### DIRECTIONS
Turn the rows below into a Markdown table with two columns, No. and Text. Give each line a number and put the line beside it, leaving out blank lines.

━━━━━━━━━━━━━━━━

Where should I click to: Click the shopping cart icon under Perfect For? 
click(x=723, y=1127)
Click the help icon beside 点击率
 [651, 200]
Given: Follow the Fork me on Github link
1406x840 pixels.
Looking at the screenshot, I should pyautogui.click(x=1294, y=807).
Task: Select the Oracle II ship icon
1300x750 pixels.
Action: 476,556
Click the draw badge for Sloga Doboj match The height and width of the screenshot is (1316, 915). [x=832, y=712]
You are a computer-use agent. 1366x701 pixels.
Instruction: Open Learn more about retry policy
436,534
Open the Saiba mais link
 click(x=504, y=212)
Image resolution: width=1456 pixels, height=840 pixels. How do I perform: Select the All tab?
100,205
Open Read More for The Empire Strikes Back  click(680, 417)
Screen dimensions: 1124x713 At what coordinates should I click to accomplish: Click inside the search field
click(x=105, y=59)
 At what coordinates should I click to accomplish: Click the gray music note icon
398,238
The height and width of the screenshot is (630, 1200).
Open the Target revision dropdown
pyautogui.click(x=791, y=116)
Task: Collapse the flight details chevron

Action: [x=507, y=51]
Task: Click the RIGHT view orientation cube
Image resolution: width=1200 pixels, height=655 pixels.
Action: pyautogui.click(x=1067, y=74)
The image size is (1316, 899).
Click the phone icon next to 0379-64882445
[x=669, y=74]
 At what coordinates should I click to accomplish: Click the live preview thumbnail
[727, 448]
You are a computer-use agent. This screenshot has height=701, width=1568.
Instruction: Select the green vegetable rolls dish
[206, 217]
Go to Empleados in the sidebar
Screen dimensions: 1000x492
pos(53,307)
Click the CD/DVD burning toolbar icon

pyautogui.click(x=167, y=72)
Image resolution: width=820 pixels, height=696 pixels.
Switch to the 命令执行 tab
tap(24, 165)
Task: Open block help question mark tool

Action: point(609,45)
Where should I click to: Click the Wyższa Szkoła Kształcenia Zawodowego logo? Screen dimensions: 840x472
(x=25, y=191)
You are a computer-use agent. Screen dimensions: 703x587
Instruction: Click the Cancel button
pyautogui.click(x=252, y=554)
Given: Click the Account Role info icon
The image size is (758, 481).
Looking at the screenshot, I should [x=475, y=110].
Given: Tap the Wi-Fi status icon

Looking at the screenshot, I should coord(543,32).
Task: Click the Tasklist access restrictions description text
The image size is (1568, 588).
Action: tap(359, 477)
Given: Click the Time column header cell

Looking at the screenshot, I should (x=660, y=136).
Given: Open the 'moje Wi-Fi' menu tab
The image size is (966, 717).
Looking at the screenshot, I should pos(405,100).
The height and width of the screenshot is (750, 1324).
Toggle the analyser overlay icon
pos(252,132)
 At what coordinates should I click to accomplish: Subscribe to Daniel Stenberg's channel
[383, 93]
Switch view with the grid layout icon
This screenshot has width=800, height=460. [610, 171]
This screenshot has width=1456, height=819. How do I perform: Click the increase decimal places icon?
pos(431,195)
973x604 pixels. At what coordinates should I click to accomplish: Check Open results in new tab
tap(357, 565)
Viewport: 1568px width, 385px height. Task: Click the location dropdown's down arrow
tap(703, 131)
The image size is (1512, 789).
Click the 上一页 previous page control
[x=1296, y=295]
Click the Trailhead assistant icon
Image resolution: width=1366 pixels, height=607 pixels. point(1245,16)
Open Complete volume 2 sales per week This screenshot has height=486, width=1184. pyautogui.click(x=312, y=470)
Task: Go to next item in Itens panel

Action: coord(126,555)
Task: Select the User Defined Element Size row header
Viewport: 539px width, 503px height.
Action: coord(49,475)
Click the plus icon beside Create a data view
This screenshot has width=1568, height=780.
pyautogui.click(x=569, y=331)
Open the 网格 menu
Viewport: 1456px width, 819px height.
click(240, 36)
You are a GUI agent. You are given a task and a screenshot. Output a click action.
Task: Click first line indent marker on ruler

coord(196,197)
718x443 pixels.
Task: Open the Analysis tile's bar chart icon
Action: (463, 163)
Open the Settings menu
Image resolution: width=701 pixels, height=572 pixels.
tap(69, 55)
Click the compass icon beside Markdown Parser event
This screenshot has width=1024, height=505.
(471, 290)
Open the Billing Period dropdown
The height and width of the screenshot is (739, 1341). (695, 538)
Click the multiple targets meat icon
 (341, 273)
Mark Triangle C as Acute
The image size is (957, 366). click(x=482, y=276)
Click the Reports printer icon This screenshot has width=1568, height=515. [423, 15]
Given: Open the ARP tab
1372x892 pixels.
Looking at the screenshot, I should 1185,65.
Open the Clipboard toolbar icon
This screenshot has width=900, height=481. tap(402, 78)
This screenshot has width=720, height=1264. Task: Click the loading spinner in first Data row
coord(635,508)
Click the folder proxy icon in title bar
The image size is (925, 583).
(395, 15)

━━━━━━━━━━━━━━━━

### RESPONSE BELOW
| No. | Text |
|---|---|
| 1 | Where should I click to: Click the shopping cart icon under Perfect For?  |
| 2 | click(x=723, y=1127) |
| 3 | Click the help icon beside 点击率 |
| 4 |  [651, 200] |
| 5 | Given: Follow the Fork me on Github link |
| 6 | 1406x840 pixels. |
| 7 | Looking at the screenshot, I should pyautogui.click(x=1294, y=807). |
| 8 | Task: Select the Oracle II ship icon |
| 9 | 1300x750 pixels. |
| 10 | Action: 476,556 |
| 11 | Click the draw badge for Sloga Doboj match The height and width of the screenshot is (1316, 915). [x=832, y=712] |
| 12 | You are a computer-use agent. 1366x701 pixels. |
| 13 | Instruction: Open Learn more about retry policy |
| 14 | 436,534 |
| 15 | Open the Saiba mais link |
| 16 |  click(x=504, y=212) |
| 17 | Image resolution: width=1456 pixels, height=840 pixels. How do I perform: Select the All tab? |
| 18 | 100,205 |
| 19 | Open Read More for The Empire Strikes Back  click(680, 417) |
| 20 | Screen dimensions: 1124x713 At what coordinates should I click to accomplish: Click inside the search field |
| 21 | click(x=105, y=59) |
| 22 |  At what coordinates should I click to accomplish: Click the gray music note icon |
| 23 | 398,238 |
| 24 | The height and width of the screenshot is (630, 1200). |
| 25 | Open the Target revision dropdown |
| 26 | pyautogui.click(x=791, y=116) |
| 27 | Task: Collapse the flight details chevron |
| 28 | Action: [x=507, y=51] |
| 29 | Task: Click the RIGHT view orientation cube |
| 30 | Image resolution: width=1200 pixels, height=655 pixels. |
| 31 | Action: pyautogui.click(x=1067, y=74) |
| 32 | The image size is (1316, 899). |
| 33 | Click the phone icon next to 0379-64882445 |
| 34 | [x=669, y=74] |
| 35 |  At what coordinates should I click to accomplish: Click the live preview thumbnail |
| 36 | [727, 448] |
| 37 | You are a computer-use agent. This screenshot has height=701, width=1568. |
| 38 | Instruction: Select the green vegetable rolls dish |
| 39 | [206, 217] |
| 40 | Go to Empleados in the sidebar |
| 41 | Screen dimensions: 1000x492 |
| 42 | pos(53,307) |
| 43 | Click the CD/DVD burning toolbar icon |
| 44 | pyautogui.click(x=167, y=72) |
| 45 | Image resolution: width=820 pixels, height=696 pixels. |
| 46 | Switch to the 命令执行 tab |
| 47 | tap(24, 165) |
| 48 | Task: Open block help question mark tool |
| 49 | Action: point(609,45) |
| 50 | Where should I click to: Click the Wyższa Szkoła Kształcenia Zawodowego logo? Screen dimensions: 840x472 |
| 51 | (x=25, y=191) |
| 52 | You are a computer-use agent. Screen dimensions: 703x587 |
| 53 | Instruction: Click the Cancel button |
| 54 | pyautogui.click(x=252, y=554) |
| 55 | Given: Click the Account Role info icon |
| 56 | The image size is (758, 481). |
| 57 | Looking at the screenshot, I should [x=475, y=110]. |
| 58 | Given: Tap the Wi-Fi status icon |
| 59 | Looking at the screenshot, I should coord(543,32). |
| 60 | Task: Click the Tasklist access restrictions description text |
| 61 | The image size is (1568, 588). |
| 62 | Action: tap(359, 477) |
| 63 | Given: Click the Time column header cell |
| 64 | Looking at the screenshot, I should (x=660, y=136). |
| 65 | Given: Open the 'moje Wi-Fi' menu tab |
| 66 | The image size is (966, 717). |
| 67 | Looking at the screenshot, I should pos(405,100). |
| 68 | The height and width of the screenshot is (750, 1324). |
| 69 | Toggle the analyser overlay icon |
| 70 | pos(252,132) |
| 71 |  At what coordinates should I click to accomplish: Subscribe to Daniel Stenberg's channel |
| 72 | [383, 93] |
| 73 | Switch view with the grid layout icon |
| 74 | This screenshot has width=800, height=460. [610, 171] |
| 75 | This screenshot has width=1456, height=819. How do I perform: Click the increase decimal places icon? |
| 76 | pos(431,195) |
| 77 | 973x604 pixels. At what coordinates should I click to accomplish: Check Open results in new tab |
| 78 | tap(357, 565) |
| 79 | Viewport: 1568px width, 385px height. Task: Click the location dropdown's down arrow |
| 80 | tap(703, 131) |
| 81 | The image size is (1512, 789). |
| 82 | Click the 上一页 previous page control |
| 83 | [x=1296, y=295] |
| 84 | Click the Trailhead assistant icon |
| 85 | Image resolution: width=1366 pixels, height=607 pixels. point(1245,16) |
| 86 | Open Complete volume 2 sales per week This screenshot has height=486, width=1184. pyautogui.click(x=312, y=470) |
| 87 | Task: Go to next item in Itens panel |
| 88 | Action: coord(126,555) |
| 89 | Task: Select the User Defined Element Size row header |
| 90 | Viewport: 539px width, 503px height. |
| 91 | Action: coord(49,475) |
| 92 | Click the plus icon beside Create a data view |
| 93 | This screenshot has width=1568, height=780. |
| 94 | pyautogui.click(x=569, y=331) |
| 95 | Open the 网格 menu |
| 96 | Viewport: 1456px width, 819px height. |
| 97 | click(240, 36) |
| 98 | You are a GUI agent. You are given a task and a screenshot. Output a click action. |
| 99 | Task: Click first line indent marker on ruler |
| 100 | coord(196,197) |
| 101 | 718x443 pixels. |
| 102 | Task: Open the Analysis tile's bar chart icon |
| 103 | Action: (463, 163) |
| 104 | Open the Settings menu |
| 105 | Image resolution: width=701 pixels, height=572 pixels. |
| 106 | tap(69, 55) |
| 107 | Click the compass icon beside Markdown Parser event |
| 108 | This screenshot has width=1024, height=505. |
| 109 | (471, 290) |
| 110 | Open the Billing Period dropdown |
| 111 | The height and width of the screenshot is (739, 1341). (695, 538) |
| 112 | Click the multiple targets meat icon |
| 113 |  (341, 273) |
| 114 | Mark Triangle C as Acute |
| 115 | The image size is (957, 366). click(x=482, y=276) |
| 116 | Click the Reports printer icon This screenshot has width=1568, height=515. [423, 15] |
| 117 | Given: Open the ARP tab |
| 118 | 1372x892 pixels. |
| 119 | Looking at the screenshot, I should 1185,65. |
| 120 | Open the Clipboard toolbar icon |
| 121 | This screenshot has width=900, height=481. tap(402, 78) |
| 122 | This screenshot has width=720, height=1264. Task: Click the loading spinner in first Data row |
| 123 | coord(635,508) |
| 124 | Click the folder proxy icon in title bar |
| 125 | The image size is (925, 583). |
| 126 | (395, 15) |